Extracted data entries
══════════

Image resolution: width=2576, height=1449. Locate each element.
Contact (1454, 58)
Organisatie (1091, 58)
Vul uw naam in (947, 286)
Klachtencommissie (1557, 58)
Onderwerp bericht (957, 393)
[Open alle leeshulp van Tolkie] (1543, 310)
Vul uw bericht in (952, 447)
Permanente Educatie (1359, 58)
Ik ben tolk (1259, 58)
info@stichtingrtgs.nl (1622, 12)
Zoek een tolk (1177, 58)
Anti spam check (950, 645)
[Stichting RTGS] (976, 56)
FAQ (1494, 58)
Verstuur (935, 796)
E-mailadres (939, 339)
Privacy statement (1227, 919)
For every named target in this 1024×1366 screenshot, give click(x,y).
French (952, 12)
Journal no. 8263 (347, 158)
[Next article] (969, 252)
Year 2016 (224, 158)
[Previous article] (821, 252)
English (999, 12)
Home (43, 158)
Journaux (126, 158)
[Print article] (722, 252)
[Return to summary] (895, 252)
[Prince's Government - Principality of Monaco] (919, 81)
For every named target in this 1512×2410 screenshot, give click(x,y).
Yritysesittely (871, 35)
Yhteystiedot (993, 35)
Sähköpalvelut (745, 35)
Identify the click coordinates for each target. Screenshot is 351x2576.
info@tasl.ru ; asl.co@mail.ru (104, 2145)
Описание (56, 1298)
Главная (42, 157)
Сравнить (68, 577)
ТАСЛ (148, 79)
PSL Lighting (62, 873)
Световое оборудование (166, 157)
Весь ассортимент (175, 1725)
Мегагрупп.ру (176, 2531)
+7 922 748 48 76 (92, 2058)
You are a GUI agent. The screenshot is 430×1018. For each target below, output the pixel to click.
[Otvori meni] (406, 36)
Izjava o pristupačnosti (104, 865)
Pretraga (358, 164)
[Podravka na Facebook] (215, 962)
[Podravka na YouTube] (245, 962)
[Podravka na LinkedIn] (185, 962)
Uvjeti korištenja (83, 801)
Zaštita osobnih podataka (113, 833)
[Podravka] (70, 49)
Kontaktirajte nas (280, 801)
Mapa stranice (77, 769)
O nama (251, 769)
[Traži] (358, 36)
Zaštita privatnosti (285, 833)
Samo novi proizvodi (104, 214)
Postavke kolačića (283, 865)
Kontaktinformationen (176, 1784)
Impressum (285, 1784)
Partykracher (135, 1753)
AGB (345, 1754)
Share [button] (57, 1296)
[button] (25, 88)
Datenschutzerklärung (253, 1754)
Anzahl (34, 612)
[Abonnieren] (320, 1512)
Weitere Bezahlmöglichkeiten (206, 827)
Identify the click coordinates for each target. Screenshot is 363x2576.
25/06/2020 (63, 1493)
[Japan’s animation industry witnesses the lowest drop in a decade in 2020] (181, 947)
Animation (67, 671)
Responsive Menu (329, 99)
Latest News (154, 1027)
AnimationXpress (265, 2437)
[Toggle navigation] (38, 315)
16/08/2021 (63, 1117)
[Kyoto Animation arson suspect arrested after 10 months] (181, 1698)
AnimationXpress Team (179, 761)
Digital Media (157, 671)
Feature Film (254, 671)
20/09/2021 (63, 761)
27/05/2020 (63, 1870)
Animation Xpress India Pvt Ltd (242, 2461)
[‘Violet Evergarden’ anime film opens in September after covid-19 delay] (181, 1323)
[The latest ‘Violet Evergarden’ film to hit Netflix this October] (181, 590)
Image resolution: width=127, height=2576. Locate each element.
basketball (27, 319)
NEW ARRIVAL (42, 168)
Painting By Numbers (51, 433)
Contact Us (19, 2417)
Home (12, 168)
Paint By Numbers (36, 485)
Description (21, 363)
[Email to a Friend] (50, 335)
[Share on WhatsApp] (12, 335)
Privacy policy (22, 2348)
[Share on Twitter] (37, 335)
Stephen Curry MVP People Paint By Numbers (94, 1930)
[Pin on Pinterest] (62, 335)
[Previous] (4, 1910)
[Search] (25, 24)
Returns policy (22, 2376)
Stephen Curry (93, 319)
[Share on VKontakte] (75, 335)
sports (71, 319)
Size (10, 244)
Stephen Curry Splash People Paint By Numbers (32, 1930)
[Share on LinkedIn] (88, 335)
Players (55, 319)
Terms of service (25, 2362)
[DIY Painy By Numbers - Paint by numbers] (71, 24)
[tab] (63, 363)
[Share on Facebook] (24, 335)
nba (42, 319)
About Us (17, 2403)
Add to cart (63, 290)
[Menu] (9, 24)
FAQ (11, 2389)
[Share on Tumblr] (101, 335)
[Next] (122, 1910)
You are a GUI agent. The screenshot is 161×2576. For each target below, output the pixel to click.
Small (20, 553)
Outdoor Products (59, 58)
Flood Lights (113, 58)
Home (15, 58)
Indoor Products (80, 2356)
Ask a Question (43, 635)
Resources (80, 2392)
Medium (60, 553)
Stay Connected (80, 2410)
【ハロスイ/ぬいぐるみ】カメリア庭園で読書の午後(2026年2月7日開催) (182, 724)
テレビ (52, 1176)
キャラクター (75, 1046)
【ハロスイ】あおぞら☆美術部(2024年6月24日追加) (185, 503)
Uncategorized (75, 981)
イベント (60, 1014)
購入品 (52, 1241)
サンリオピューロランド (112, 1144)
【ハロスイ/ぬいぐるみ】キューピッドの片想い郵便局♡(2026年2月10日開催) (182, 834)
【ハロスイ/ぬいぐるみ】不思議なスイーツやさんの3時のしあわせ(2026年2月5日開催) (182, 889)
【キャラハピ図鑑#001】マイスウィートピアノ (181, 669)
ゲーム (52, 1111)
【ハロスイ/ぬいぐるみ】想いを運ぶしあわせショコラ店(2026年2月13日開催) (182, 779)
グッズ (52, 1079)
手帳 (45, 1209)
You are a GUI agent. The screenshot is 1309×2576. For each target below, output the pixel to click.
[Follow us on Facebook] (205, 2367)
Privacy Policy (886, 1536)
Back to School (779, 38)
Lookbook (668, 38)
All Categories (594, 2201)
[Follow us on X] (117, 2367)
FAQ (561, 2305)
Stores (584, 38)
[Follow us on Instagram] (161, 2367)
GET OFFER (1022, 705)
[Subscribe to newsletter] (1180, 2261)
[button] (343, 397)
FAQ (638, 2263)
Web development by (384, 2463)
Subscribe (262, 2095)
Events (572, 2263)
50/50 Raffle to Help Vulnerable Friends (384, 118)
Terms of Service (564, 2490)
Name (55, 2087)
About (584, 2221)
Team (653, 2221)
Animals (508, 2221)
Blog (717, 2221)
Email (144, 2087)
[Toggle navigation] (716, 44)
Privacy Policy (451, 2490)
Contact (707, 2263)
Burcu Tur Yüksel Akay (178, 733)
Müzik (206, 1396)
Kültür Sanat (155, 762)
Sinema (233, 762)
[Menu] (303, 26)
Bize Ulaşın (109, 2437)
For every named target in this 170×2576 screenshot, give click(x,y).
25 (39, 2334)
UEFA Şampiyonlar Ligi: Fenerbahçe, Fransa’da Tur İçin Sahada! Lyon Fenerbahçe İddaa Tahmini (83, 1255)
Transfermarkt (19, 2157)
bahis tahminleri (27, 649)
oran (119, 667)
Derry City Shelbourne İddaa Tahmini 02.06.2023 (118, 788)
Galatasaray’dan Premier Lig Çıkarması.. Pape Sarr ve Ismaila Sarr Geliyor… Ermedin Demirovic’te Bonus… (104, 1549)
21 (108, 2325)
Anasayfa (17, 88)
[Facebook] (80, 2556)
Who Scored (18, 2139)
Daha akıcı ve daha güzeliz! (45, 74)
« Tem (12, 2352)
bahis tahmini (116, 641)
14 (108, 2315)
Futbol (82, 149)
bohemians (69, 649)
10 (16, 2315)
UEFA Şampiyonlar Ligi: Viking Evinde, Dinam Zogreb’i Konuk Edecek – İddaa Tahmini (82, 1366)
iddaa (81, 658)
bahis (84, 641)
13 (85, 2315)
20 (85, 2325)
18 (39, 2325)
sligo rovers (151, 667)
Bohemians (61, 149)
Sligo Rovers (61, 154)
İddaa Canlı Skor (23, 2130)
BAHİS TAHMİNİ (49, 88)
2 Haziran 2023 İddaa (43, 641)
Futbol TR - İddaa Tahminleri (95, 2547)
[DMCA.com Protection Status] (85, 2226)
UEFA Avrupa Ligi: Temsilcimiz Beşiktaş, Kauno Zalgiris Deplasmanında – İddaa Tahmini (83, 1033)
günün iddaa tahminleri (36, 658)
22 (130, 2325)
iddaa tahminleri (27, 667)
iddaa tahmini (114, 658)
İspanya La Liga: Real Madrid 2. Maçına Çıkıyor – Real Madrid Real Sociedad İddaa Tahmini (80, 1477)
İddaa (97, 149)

══════════

### How to complete this task
Out of the entries, pull every line that mentions "People".

### Solution to this task
Stephen Curry MVP People Paint By Numbers (94, 1930)
Stephen Curry Splash People Paint By Numbers (32, 1930)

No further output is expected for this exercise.